What needs to be done
Could each entry below be written out exactly, with every picture dropped?

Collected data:
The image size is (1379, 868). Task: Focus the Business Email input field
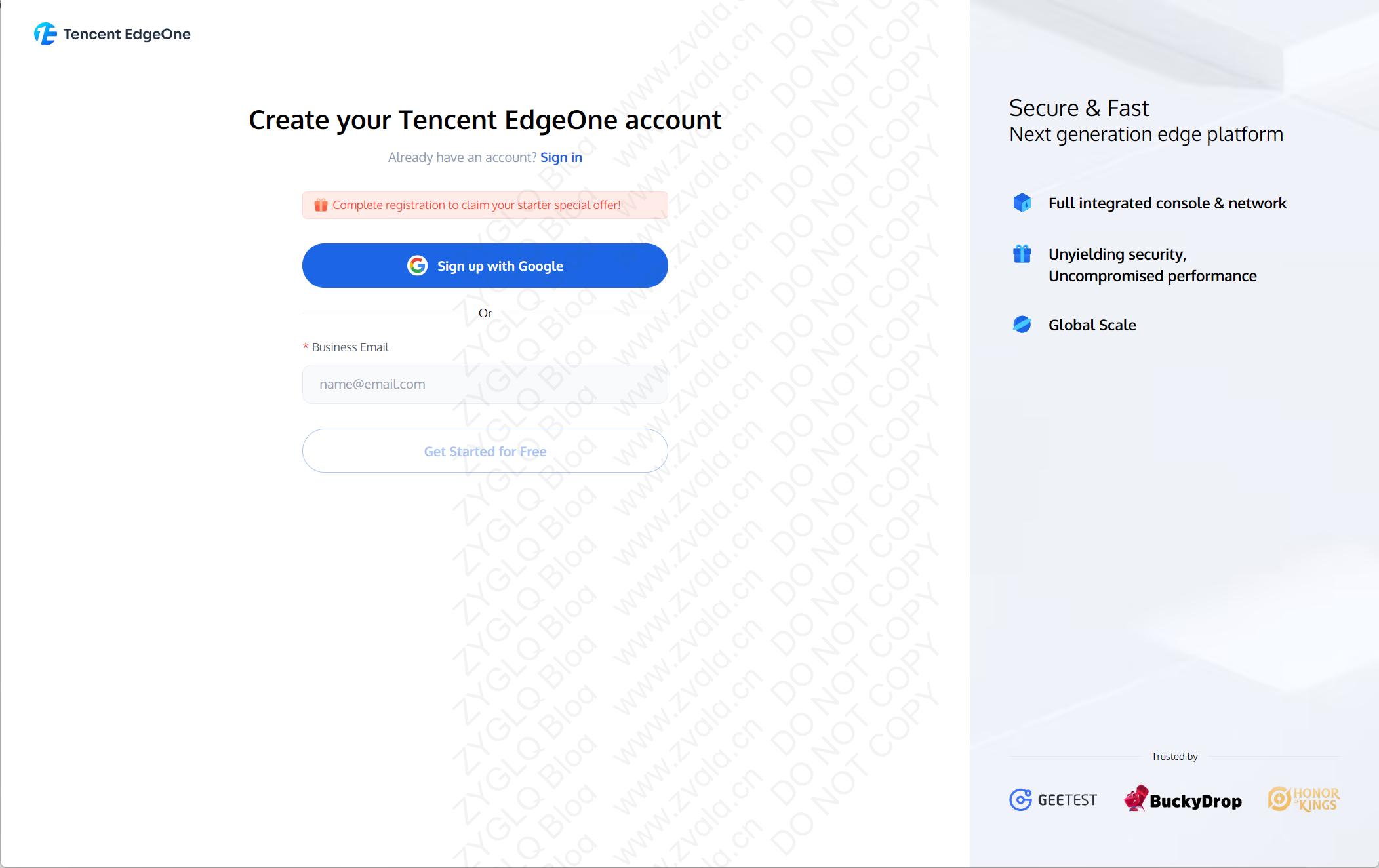485,384
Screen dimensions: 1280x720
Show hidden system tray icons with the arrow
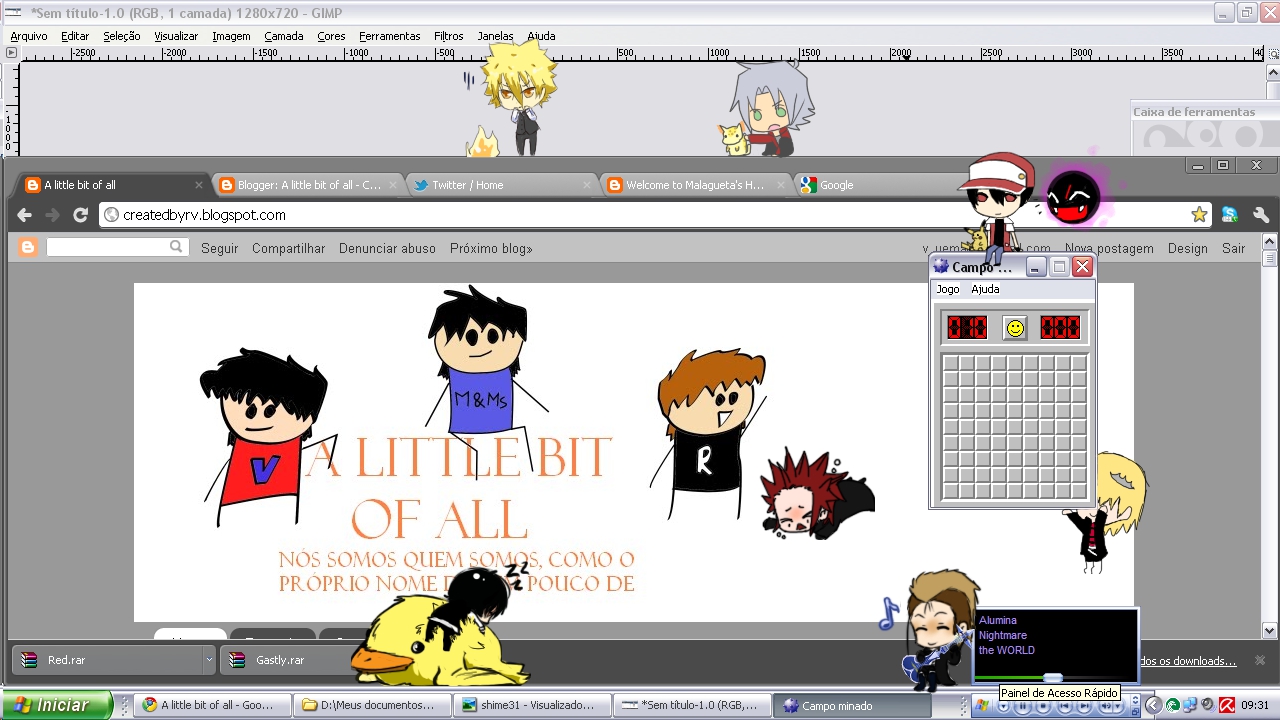click(1152, 705)
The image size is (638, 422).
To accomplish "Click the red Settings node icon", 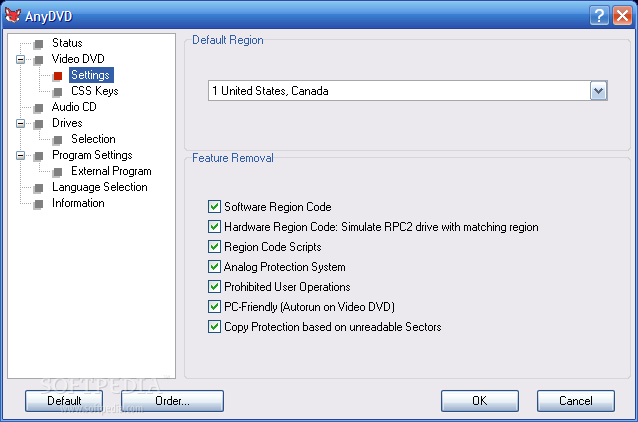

Response box
The image size is (1379, 868). Task: Focus the Business Email input field
485,384
Screen dimensions: 1280x720
Show hidden system tray icons with the arrow
click(1152, 705)
The image size is (638, 422).
To accomplish "Click the red Settings node icon", 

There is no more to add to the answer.